Hello all, I am new to this forum and new to macro (I purchased the excellent Tamron 90mm lens a month ago) , I am finding macro tricky yet fun. Naturally I wanted to try to make one of them awesome drop photos;


----------



## Michiyo-Fir (Nov 2, 2009)

Wow that's pretty.  But I know nothing of macro shots lol.  Where did you capture this and how did you get the water so blue?


----------



## David84 (Nov 3, 2009)

Done very nicely  The only thing I would say is the light mark on the top left is a bit distracting... think about taking that out??

Nice shot!

-David


----------



## UUilliam (Nov 3, 2009)

Michiyo-Fir said:


> Wow that's pretty. But I know nothing of macro shots lol. Where did you capture this and how did you get the water so blue?


 My guess: 
The reflection of the window in the water makes me believe it may be a Kitchen / bathroom sink
The colour could be done a few ways, Dye (food colouring) or photoshop and some more but I would think the latter


----------



## KristerP (Nov 3, 2009)

Thank you 

I have fixed the spot in the upper left corner.

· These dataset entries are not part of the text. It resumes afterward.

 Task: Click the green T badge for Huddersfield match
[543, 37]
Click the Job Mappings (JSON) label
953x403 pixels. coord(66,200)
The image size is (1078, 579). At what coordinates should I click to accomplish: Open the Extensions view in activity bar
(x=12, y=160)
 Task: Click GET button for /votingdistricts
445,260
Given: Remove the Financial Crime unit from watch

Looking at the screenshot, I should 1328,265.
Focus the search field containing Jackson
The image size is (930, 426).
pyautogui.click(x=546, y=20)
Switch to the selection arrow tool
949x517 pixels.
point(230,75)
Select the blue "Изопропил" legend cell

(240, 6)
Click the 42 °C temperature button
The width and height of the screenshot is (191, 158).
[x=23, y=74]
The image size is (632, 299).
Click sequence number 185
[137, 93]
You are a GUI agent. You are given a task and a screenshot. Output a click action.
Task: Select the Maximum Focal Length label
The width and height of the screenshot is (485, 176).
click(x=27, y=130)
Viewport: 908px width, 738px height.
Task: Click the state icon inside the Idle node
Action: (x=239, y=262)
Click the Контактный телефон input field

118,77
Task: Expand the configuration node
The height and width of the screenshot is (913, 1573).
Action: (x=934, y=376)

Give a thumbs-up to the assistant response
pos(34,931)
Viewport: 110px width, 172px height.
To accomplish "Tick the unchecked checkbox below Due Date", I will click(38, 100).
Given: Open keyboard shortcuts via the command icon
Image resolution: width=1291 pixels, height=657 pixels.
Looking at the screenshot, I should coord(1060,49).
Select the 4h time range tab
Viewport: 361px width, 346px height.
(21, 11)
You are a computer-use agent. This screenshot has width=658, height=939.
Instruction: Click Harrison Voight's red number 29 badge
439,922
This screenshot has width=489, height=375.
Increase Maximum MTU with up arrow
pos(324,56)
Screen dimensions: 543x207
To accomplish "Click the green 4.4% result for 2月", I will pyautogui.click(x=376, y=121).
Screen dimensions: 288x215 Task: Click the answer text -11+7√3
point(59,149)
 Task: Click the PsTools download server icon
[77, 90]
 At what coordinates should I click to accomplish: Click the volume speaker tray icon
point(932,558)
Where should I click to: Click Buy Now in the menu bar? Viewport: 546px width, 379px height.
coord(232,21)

The shot was taken in our bathroom and the blue coloring was accomplished by altering the white balance in the camera.

Heres another shot I made in another session;


----------



## Flower Child (Nov 4, 2009)

I think you really pulled that first one off amazingly. I love where you placed the drop in the frame. And that color- very cool. It almost surreal looking like its a water drop in the blue abyss. Your focus was spot on too! Good job.


----------



## PatrickCheung (Nov 5, 2009)

How'd you manage to get it that sharp? i'm new to photography and stuff and i'm really interested in these kinda of shots, especially the second one :O  also, how'd you get the shutter speed high enough to freeze the water?


----------



## PatrickHMS (Nov 6, 2009)

Good job!  Nice images.


----------



## KristerP (Nov 6, 2009)

Thank you!

I shoot in manual mode - the shutter speed is set to 1/200. It is essential to work in manual focus mode - just make sure you have a steady drip of water and make sure to prefocus (you can use the tip of a pen or something similar to do it).


----------



## PatrickCheung (Nov 6, 2009)

thanks! i just tried it :] love the pictures by the way.


----------